> EXTRACTED TEXT
▬▬▬

Known as slag piles, these heaps hold massive clumps of crushed rock, which can be seen in a NASA satellite image, that are discarded after gold extraction. Gold-bearing rock layers were discovered in this region in the late 19th century, and gold mining has long powered South Africa’s economy.
Today the easy to reach gold is gone, and big mining companies go after deposits with as little as 0.015 ounces (0.43 grams) of gold per ton of rock that is dug from vast open pits. Most of it is microscopic flecks. A single wedding band, at this rate, would need 20 tons of gold-flecked rock.
Aside from ripping into the Earth, gold mines use tons of cyanide — about 180 tons of sodium cyanide worldwide each year — to extract gold from ore. Even the most cautious efforts to neutralize the deadly poison can't keep the stuff out of the environment. From cyanide-laden trucks crashing into rivers, to little leaks here and there, cyanide released from mining operations has killed wildlife, contaminated drinking water supplies, and at times killed virtually all aquatic life in stretches of river as much as 250 miles (400 kilometers) long.
The Advanced Land Imager (ALI) on NASA’s Earth Observing-1 (EO-1) satellite captured this image of the World Cup stadium on May 14, 2009, while construction was apparently still in progress. Shaped roughly like a rectangle with rounded corners, the stadium sports high walls that cast long shadows toward the southwest.
Most of the vegetation in the above image appears either beige or brown. The green expanse to the east of Soccer City is a golf course.

▬▬▬

> DATA LINES
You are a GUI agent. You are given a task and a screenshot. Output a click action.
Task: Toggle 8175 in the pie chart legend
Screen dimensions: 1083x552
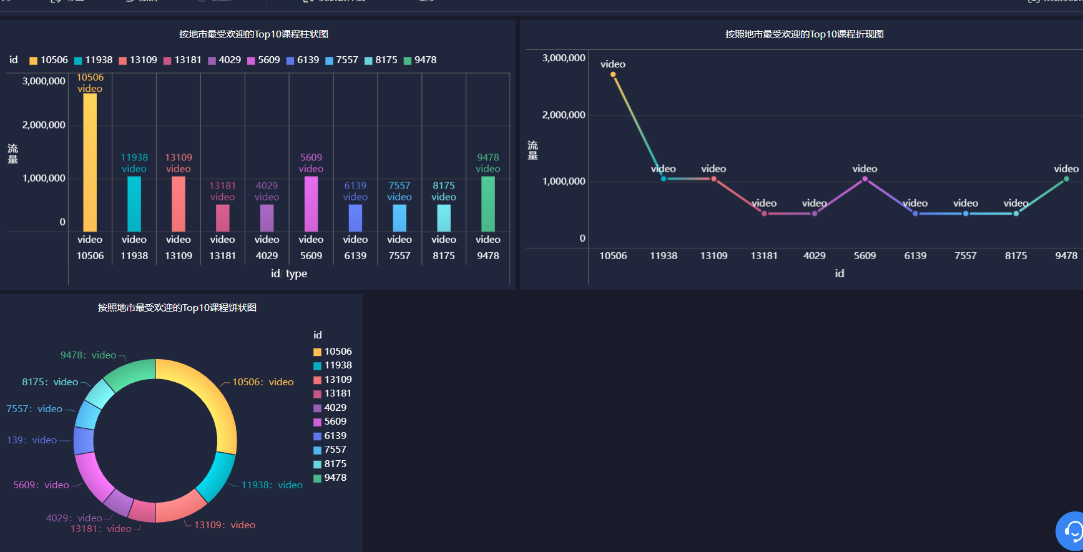point(330,464)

▬▬▬

> WHAT IS BEING ASKED
Reproduce the part of the passage about gold mining that begins at the words "Aside from ripping" and ends after "toward the southwest.". Work only from the passage about gold mining.

> THE ANSWER
Aside from ripping into the Earth, gold mines use tons of cyanide — about 180 tons of sodium cyanide worldwide each year — to extract gold from ore. Even the most cautious efforts to neutralize the deadly poison can't keep the stuff out of the environment. From cyanide-laden trucks crashing into rivers, to little leaks here and there, cyanide released from mining operations has killed wildlife, contaminated drinking water supplies, and at times killed virtually all aquatic life in stretches of river as much as 250 miles (400 kilometers) long.
The Advanced Land Imager (ALI) on NASA’s Earth Observing-1 (EO-1) satellite captured this image of the World Cup stadium on May 14, 2009, while construction was apparently still in progress. Shaped roughly like a rectangle with rounded corners, the stadium sports high walls that cast long shadows toward the southwest.